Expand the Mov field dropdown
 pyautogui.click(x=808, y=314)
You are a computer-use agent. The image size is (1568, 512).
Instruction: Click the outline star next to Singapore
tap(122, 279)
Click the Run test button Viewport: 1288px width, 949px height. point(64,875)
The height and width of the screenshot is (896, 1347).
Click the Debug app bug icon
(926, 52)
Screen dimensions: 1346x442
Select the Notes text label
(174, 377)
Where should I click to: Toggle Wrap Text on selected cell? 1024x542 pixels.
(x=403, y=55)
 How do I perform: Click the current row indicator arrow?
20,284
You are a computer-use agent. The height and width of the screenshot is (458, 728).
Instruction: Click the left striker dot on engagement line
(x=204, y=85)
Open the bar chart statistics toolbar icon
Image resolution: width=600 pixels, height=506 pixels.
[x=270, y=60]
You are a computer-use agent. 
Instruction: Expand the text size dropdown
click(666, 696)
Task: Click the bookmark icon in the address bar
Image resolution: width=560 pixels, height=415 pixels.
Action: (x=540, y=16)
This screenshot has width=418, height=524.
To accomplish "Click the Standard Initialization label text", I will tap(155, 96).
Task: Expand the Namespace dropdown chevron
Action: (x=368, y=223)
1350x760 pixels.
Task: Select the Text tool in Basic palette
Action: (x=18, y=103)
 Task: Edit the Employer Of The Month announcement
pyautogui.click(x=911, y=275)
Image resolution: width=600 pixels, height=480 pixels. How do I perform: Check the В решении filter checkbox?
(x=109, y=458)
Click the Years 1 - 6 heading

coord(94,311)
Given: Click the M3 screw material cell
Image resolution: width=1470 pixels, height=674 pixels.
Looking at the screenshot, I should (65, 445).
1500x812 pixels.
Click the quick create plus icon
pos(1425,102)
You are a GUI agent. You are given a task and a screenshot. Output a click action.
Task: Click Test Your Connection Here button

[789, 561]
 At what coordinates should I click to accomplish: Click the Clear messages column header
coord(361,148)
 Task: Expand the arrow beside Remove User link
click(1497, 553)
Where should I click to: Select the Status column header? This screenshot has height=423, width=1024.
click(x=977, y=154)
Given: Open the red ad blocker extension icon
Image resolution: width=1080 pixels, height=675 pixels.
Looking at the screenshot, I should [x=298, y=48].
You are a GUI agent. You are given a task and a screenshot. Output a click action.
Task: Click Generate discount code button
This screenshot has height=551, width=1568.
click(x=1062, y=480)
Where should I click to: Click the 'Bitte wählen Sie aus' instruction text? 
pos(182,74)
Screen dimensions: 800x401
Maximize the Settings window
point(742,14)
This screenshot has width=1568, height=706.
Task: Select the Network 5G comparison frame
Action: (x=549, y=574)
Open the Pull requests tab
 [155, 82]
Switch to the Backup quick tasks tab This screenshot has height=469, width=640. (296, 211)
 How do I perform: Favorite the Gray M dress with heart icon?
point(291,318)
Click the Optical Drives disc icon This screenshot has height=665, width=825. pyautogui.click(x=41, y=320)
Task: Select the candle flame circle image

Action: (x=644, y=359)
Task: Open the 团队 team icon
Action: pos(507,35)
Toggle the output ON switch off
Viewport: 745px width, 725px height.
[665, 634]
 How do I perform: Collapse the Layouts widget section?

════

> [Problem to work on]: Copy the listing above in full, switching every "Viewport" to "Window size" and leaving everything else as it is.

> [The response]:
Expand the Mov field dropdown
 pyautogui.click(x=808, y=314)
You are a computer-use agent. The image size is (1568, 512).
Instruction: Click the outline star next to Singapore
tap(122, 279)
Click the Run test button Window size: 1288px width, 949px height. point(64,875)
The height and width of the screenshot is (896, 1347).
Click the Debug app bug icon
(926, 52)
Screen dimensions: 1346x442
Select the Notes text label
(174, 377)
Where should I click to: Toggle Wrap Text on selected cell? 1024x542 pixels.
(x=403, y=55)
 How do I perform: Click the current row indicator arrow?
20,284
You are a computer-use agent. The height and width of the screenshot is (458, 728).
Instruction: Click the left striker dot on engagement line
(x=204, y=85)
Open the bar chart statistics toolbar icon
Image resolution: width=600 pixels, height=506 pixels.
[x=270, y=60]
You are a computer-use agent. 
Instruction: Expand the text size dropdown
click(666, 696)
Task: Click the bookmark icon in the address bar
Image resolution: width=560 pixels, height=415 pixels.
Action: (x=540, y=16)
This screenshot has width=418, height=524.
To accomplish "Click the Standard Initialization label text", I will tap(155, 96).
Task: Expand the Namespace dropdown chevron
Action: (x=368, y=223)
1350x760 pixels.
Task: Select the Text tool in Basic palette
Action: (x=18, y=103)
 Task: Edit the Employer Of The Month announcement
pyautogui.click(x=911, y=275)
Image resolution: width=600 pixels, height=480 pixels. How do I perform: Check the В решении filter checkbox?
(x=109, y=458)
Click the Years 1 - 6 heading

coord(94,311)
Given: Click the M3 screw material cell
Image resolution: width=1470 pixels, height=674 pixels.
Looking at the screenshot, I should (65, 445).
1500x812 pixels.
Click the quick create plus icon
pos(1425,102)
You are a GUI agent. You are given a task and a screenshot. Output a click action.
Task: Click Test Your Connection Here button

[789, 561]
 At what coordinates should I click to accomplish: Click the Clear messages column header
coord(361,148)
 Task: Expand the arrow beside Remove User link
click(1497, 553)
Where should I click to: Select the Status column header? This screenshot has height=423, width=1024.
click(x=977, y=154)
Given: Open the red ad blocker extension icon
Image resolution: width=1080 pixels, height=675 pixels.
Looking at the screenshot, I should [x=298, y=48].
You are a GUI agent. You are given a task and a screenshot. Output a click action.
Task: Click Generate discount code button
This screenshot has height=551, width=1568.
click(x=1062, y=480)
Where should I click to: Click the 'Bitte wählen Sie aus' instruction text? 
pos(182,74)
Screen dimensions: 800x401
Maximize the Settings window
point(742,14)
This screenshot has width=1568, height=706.
Task: Select the Network 5G comparison frame
Action: (x=549, y=574)
Open the Pull requests tab
 [155, 82]
Switch to the Backup quick tasks tab This screenshot has height=469, width=640. (296, 211)
 How do I perform: Favorite the Gray M dress with heart icon?
point(291,318)
Click the Optical Drives disc icon This screenshot has height=665, width=825. pyautogui.click(x=41, y=320)
Task: Select the candle flame circle image

Action: (x=644, y=359)
Task: Open the 团队 team icon
Action: pos(507,35)
Toggle the output ON switch off
Window size: 745px width, 725px height.
[665, 634]
 How do I perform: Collapse the Layouts widget section?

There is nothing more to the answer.